───── Recorded information ─────
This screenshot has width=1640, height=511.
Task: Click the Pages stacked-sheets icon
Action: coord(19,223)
─────
───── Recorded information ─────
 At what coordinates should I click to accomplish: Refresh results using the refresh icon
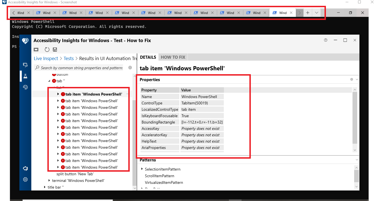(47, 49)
─────
→ **Work to be completed**:
Please copy the rows verbatim, starting with the line containing "This screenshot has width=1640, height=511." and ending with the line containing "Action: coord(19,223)", both of those lines included.

→ **Result of this task**:
This screenshot has width=1640, height=511.
Task: Click the Pages stacked-sheets icon
Action: coord(19,223)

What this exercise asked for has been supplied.